Loyalists expected to hold off on Dublin rally
Loyalists appear to have decided not to go ahead with a rally in Dublin on Saturday which was to be held in tandem with the protests in the North over restrictions on flying the British union flag over Belfast City Hall. About 150 loyalists were planning to demonstrate outside Leinster House at noon.
Unionist campaigner William Frazer said yesterday there had been “very constructive” communication with the Garda and that his group would “now be travelling down on a date in the near future to discuss our many concerns around IRA collusion and many other issues”.
Mr Frazer added: “I also wish to go on record as welcoming the recognition of the Garda Síochána as to our right to peaceful protest in Dublin and the accommodating measures they were putting in place for us, the protesters and concerned citizens of Ulster.”
The Garda press office confirmed that senior Garda management were in communication with a representative of Mr Frazer yesterday. “These discussions were both positive and constructive.”
Mr Frazer was one of the leaders of the so-called Love Ulster rally in Dublin in February 2006, which degenerated into serious rioting in the city by protesters opposing it.
Among the current group’s demands are that the Tricolour be lowered from Leinster House. Mr Frazer admitted, however, that there was a “tongue in cheek” element to the demand. “I would expect the Irish people to say, ‘who do they think they are telling us to get the flag down?’ But that’s what happening with us here in Northern Ireland,” he said.
Meanwhile, the first meeting of the Unionist Forum is being held at Parliament Buildings, Stormont today. It was formed by First Minister Peter Robinson and Ulster Unionist Party leader Mike Nesbitt to positively redirect loyalist anger over the flags issue.
All unionist parties including the Progressive Unionist Party, which is linked to the UVF and some of whose members were involved in the flag disturbances, were invited to today’s meeting.
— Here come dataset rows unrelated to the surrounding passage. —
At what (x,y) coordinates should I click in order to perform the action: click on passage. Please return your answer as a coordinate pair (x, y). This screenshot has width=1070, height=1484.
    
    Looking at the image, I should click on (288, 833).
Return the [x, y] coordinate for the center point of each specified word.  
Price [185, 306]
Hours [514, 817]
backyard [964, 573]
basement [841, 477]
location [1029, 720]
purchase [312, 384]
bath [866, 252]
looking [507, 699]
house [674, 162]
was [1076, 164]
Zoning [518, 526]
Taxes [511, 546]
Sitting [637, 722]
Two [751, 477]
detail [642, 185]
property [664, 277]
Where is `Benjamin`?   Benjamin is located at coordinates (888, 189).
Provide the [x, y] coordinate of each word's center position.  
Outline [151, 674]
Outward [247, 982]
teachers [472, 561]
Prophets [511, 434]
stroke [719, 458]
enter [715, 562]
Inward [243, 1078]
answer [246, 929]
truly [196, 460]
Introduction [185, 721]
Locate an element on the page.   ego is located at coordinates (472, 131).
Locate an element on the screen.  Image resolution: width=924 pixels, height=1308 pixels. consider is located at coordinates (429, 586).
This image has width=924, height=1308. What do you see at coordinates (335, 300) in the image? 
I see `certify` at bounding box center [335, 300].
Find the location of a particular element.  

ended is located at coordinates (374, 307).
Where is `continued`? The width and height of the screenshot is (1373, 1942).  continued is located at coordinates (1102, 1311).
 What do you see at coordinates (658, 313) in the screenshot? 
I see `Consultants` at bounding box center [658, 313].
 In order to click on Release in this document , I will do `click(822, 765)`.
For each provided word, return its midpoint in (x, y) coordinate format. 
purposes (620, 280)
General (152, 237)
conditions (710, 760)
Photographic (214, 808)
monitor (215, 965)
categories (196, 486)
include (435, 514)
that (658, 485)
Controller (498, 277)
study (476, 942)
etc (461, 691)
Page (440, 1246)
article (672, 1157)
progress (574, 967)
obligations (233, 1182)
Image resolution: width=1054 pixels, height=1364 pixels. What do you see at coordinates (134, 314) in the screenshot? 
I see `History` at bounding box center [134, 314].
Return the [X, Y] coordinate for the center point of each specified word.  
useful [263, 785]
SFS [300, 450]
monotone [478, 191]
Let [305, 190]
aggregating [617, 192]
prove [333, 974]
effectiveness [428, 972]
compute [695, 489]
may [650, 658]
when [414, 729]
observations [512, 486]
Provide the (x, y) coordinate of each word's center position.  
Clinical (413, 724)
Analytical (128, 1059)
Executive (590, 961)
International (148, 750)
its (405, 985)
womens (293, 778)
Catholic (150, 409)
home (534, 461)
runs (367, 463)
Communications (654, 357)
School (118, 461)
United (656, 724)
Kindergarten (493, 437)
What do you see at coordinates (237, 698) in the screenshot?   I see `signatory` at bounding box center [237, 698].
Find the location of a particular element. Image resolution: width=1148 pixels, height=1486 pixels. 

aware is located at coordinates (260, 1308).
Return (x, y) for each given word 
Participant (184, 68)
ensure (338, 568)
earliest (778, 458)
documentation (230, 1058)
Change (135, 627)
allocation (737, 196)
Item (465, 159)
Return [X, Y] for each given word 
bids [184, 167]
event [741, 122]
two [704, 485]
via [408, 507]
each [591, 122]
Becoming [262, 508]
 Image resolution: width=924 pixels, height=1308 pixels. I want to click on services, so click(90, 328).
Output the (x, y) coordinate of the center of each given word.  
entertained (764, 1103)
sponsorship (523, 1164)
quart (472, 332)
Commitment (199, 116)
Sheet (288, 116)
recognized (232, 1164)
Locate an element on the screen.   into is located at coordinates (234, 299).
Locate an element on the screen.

The forum is to tackle issues such as flags, parading, deprivation and educational underachievement in the unionist community, strengthening British cultural identity, and persuading more unionists to vote.
Meanwhile, Northern Secretary Theresa Villiers, in a speech to the University of Ulster in Belfast last night, moved to provide some reassurance. “To those who are worried that their Britishness is being eroded – I’d say that Northern Ireland’s position within the UK is arguably more secure than it has been for decades,” she said.